UAV Trajectory Optimization for Large-Scale and Low-Power Data Collection: An Attention-Reinforced Learning Scheme

Unmanned Aerial Vehicles (UAVs) exhibit great advantages in data collection from ground sensors in vast tracts of fields. Due to their limited power supply, most works assume that the UAV simply traverses each sensor's fixed transmission range to collect data, thereby shortening the flight path. However, they neglect the quality of collected data, which may deteriorate dramatically as the transmission distance increases. In this paper, by leveraging the physical-layer protocol - LoRa, we propose a Packet Reception Ratio (PRR)-based probabilistic coverage model to evaluate the quality of data transmission, which directly determines the data acquisition efficiency.
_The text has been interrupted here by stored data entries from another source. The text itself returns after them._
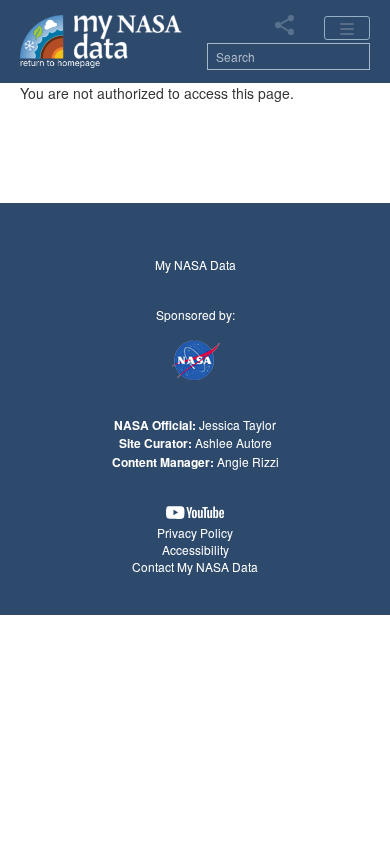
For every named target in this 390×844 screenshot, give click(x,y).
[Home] (101, 40)
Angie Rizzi (248, 461)
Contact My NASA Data (195, 566)
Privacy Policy (195, 532)
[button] (195, 512)
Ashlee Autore (233, 442)
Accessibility (195, 549)
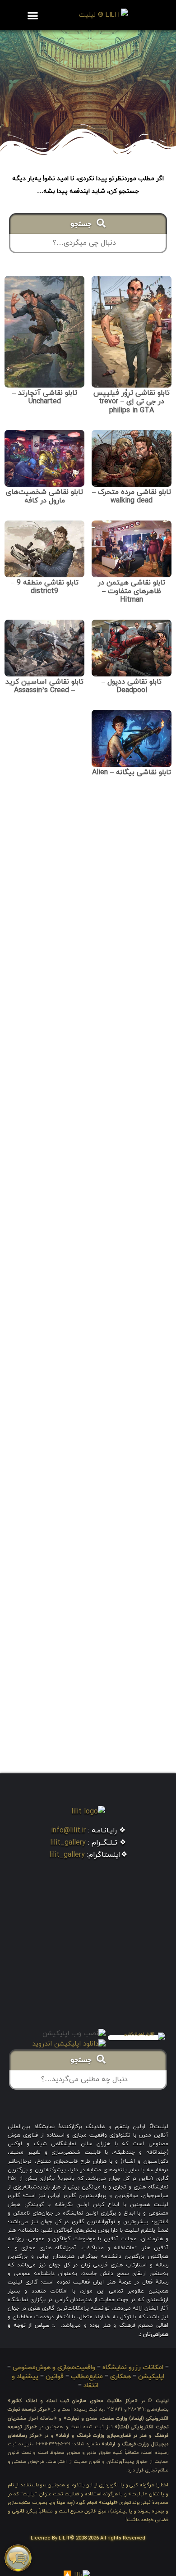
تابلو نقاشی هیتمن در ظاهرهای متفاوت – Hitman (131, 591)
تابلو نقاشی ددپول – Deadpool (132, 686)
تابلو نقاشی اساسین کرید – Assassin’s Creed (44, 686)
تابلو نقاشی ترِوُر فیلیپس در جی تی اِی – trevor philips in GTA (131, 401)
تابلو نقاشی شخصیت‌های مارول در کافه (44, 496)
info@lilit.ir (68, 1831)
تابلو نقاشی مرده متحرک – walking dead (131, 496)
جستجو (83, 225)
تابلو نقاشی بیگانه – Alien (131, 772)
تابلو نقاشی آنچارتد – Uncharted (44, 397)
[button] (32, 15)
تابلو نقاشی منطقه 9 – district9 (45, 587)
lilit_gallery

On this basis, to minimize the energy consumption of UAV and sensors while ensuring high-quality data acquisition, we formulate the UAV trajectory planning as a joint Energy Consumption and data Acquisition Efficiency (ECAE) optimization problem. To tackle the ECAE problem, we propose a Deep Reinforcement Learning (DRL)-based two-stage scheme. First, an attention-based encoder-decoder model is trained to generate an initial trajectory. Then an intuitive optimization algorithm is devised to further explore the optimal trajectory. Evaluation results show that our scheme can reduce the total energy cost of UAV and sensors by 27.1% as compared to the best baseline's policy while maintaining a promising PRR.